Um homem cresce a acreditar na máxima que nos informa que as boas meninas vão para o céu e as más vão para todo o lado, um homem habitua-se a que assim será, sem questionar, já no tempo dos seus antepassados assim era, porque havemos de mudar as coisas que são como são?, depois um homem depara-se com a situação de encontrar uma má menina que, não só vai para todo o lado, e aqui não há que espantar, é da natureza das más meninas, como tem tudo o que é necessário para ir para o céu. Ora isto é uma maçada, um homem fica a matutar nisto tudo e fica a pensar que se calhar as meninas boas não vão a sítio nenhum.

13 abril 2012

Tomarei conta de ti

Nunca tivemos Paris, o mais que tivemos foi Mem Martins, lembras-te do motel?, aquele era o tempo em que me dizias que o meu cabelo era igual ao do Toto Cutugno e eu cantava-te o Insieme, até ganhou o festival da canção, Insieme, um dia expliquei-te que Insieme quer dizer Juntos e tu fizeste um sorriso do tamanho do mundo, era o nosso segredo, havemos de casar ao som do Insieme, só um pianista a tocar o Insieme para nós, como fazia o Tom Waits a cantar o You Can Never Hold Back Spring no La Tigre e La Nieve quando a Nicoletta Braschi e o Roberto Benigni entravam, para nós será um pianista a cantar o Insieme e um acompanhamento de homens vestidos como o Toto Cutugno a estalar os dedos para marcar o compasso, eu irei vestido de fato branco e t-shirt branca e sapatos brancos, para que havemos de nos ralar por nunca termos tido Paris se nos temos um ao outro?

Toma conta de mim

Nunca me dirás que teremos sempre Paris, entendo-te, afinal nunca tivemos realmente Paris, naquele tempo eu achava que pedir Chianti no Cafe de la Paix te deslumbraria, que queres? achei que o revestimento de palhinha da garrafa daria um toque romântico, fizeste bem em recusar o vinho, naquele tempo eu pensava que o Lido seria um bom programa para abertura da noite, como havia de saber que esperavas bilhetes para a ópera? aquele era o tempo em que eu não sabia que não gostavas de champanhe, e eu a insistir em fazer sinal para o empregado para nos servir mais duas taças, nunca me dirás que teremos sempre Paris e a mim parece-me muito bem.

Thanks, Boss

Tenho saudades do tempo em que dizíamos "yes, é sexta-feira" e não "é sexta-feira, yeah".

12 abril 2012

Ruben Patrick também fala de elevadores

Assobia alto, de preferência música italiana, talvez Eros Ramazotti, elas enlouquecem com tudo o que seja italiano, entra no elevador, um passo de dança na entrada, qualquer coisa que te dê um toque tchan, ignora os olhares meio enojados da loura copa dê, talvez não tenha nada a ver contigo, vais ver que aquilo são cólicas, fixa-te no decote, ignora o facto de ela estar a ajeitar o casaco e a cortar-te o ângulo de visão, aquilo são tremuras, yeah, afinal de contas Ruben Patrick is in the house, passa a língua pelos lábios enquanto olhas para a loura através do espelho, isso, lentamente, ela já tinha carregado no oito mas agora carrega no quatro e sai, continua a assobiar, antes isso que ser bichanão.

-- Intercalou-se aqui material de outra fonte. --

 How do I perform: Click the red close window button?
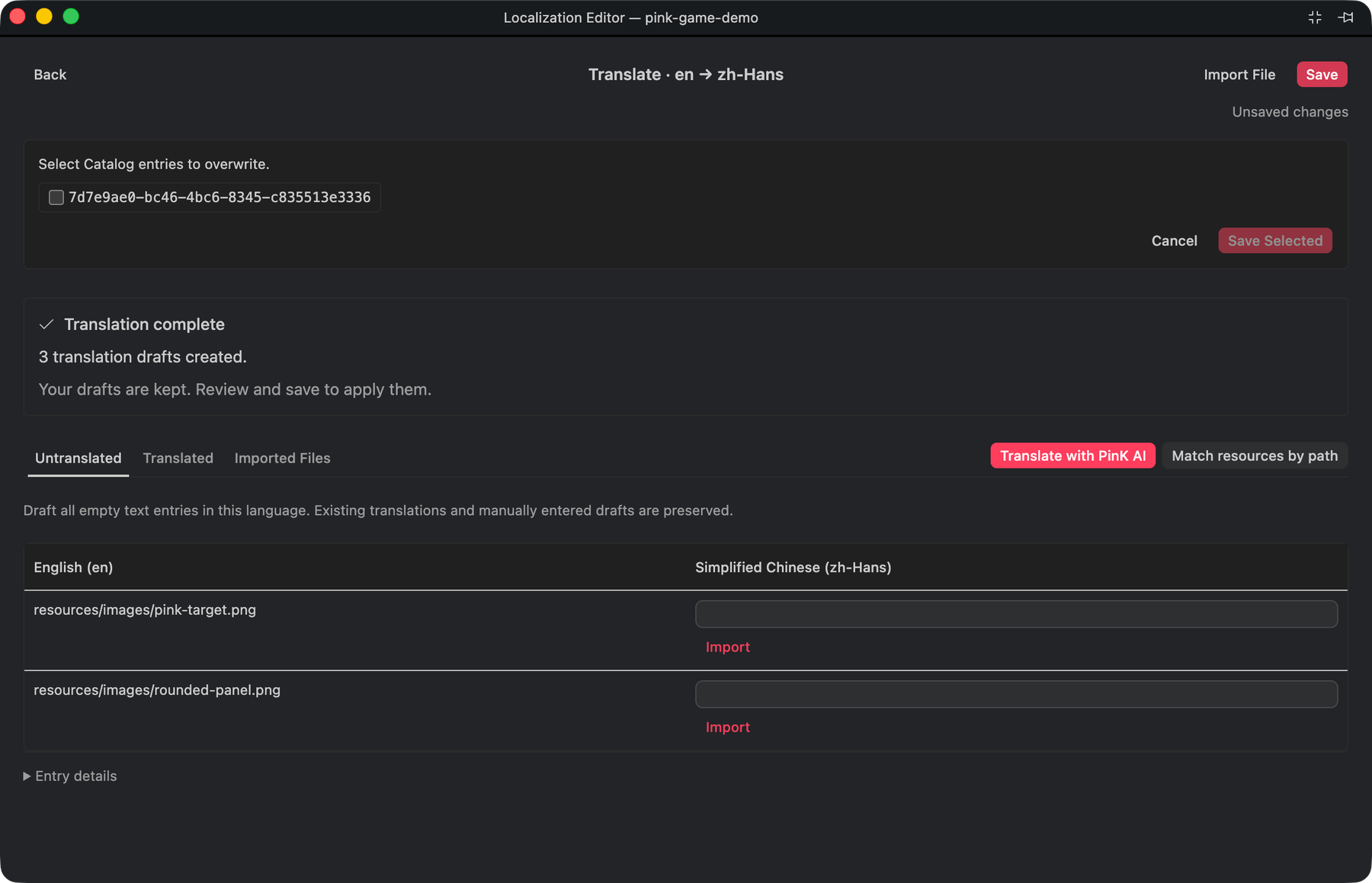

Pipoco também fala de elevadores

Há um protocolo do elevador, perguntem a quem quiserem e todos vos dirão no que consiste exactamente o protocolo do elevador, entra-se em silêncio, se alguém tentar entrar quando as portas já se estão a fechar é fazer aquele gesto de simular passar a mão entre as portas para bloquear o fecho, suficientemente afastado da célula de forma a não parar o processo, quem fica de fora agradece o nosso esforço em vão, nós ficamos com os níveis de autoconfiança restabelecidos, afinal chegaremos lá acima primeiro que o outro, aquele a quem fingimos dar uma oportunidade de chegar ao mesmo tempo que nós mas afinal não, é afinal a história da nossa vida , colocam-se os óculos de ver ao perto para fingir procurar qualquer coisa no telemóvel, é uma boa forma de evitar estabelecer contacto visual directo com que aqueles que lá estão, bem basta saber que partilhamos tão exíguo espaço sabe-se lá com quem, é contar os segundos que faltam para o fim do martírio, suster a respiração, dar prioridade às senhoras na saída, em cumprindo o protocolo do elevador tal como ele é não caímos nessa tentação de rebeldia que é a opção por preferências sexuais alternativas.

11 abril 2012

Porque leio blogs?

Para saber que temperatura está em Leiden, que livros se leram esta semana em casa dos Silva, para me inteirar do estado de saúde da pequena Mada, para ver fotografias de pequenos almoços, para ser aconselhado sobre isso das relações e, está bem de ver, para saber que tal vão as coisas com o Grande Amor.

Post das oito

O José António Saraiva é assim uma espécie de mescla de Margarida Rebelo Pinto com Jorge Jesus, a missão deles no mundo é dar à rapaziada dos blogs motivo de conversa por um par de dias.

10 abril 2012

Post em tempo real

Rir a sério, mas mesmo a sério, de rebolar pelo chão agarrado à barriga, até quase faltar o ar é fazer zapping entre o "Prova Oral" na Antena 3, onde está o Arrumadinho a falar de relações entre homens e mulheres e o "Grandes Adeptos" na Antena 1, onde está o Sílvio Cervan a analisar o jogo de ontem do Benfica.

Ruben Patrick

Posso ter que ouvir as tuas óperas intermináveis com um sorriso apreciador, admito perder tempo a tomar nota mental de quem se deve sentar à minha direita nos almoços de domingo, concebo dizer que o carro é encarnado quando se vê a léguas que é vermelho, estou pronto a admitir que o Pêra Manca é muitíssimo melhor que o Duas Quintas só porque custa dez vezes mais, mas, Tio Pipoco, não me voltes a perguntar em frente aos meus amigos o que achei do Minuet de Bach.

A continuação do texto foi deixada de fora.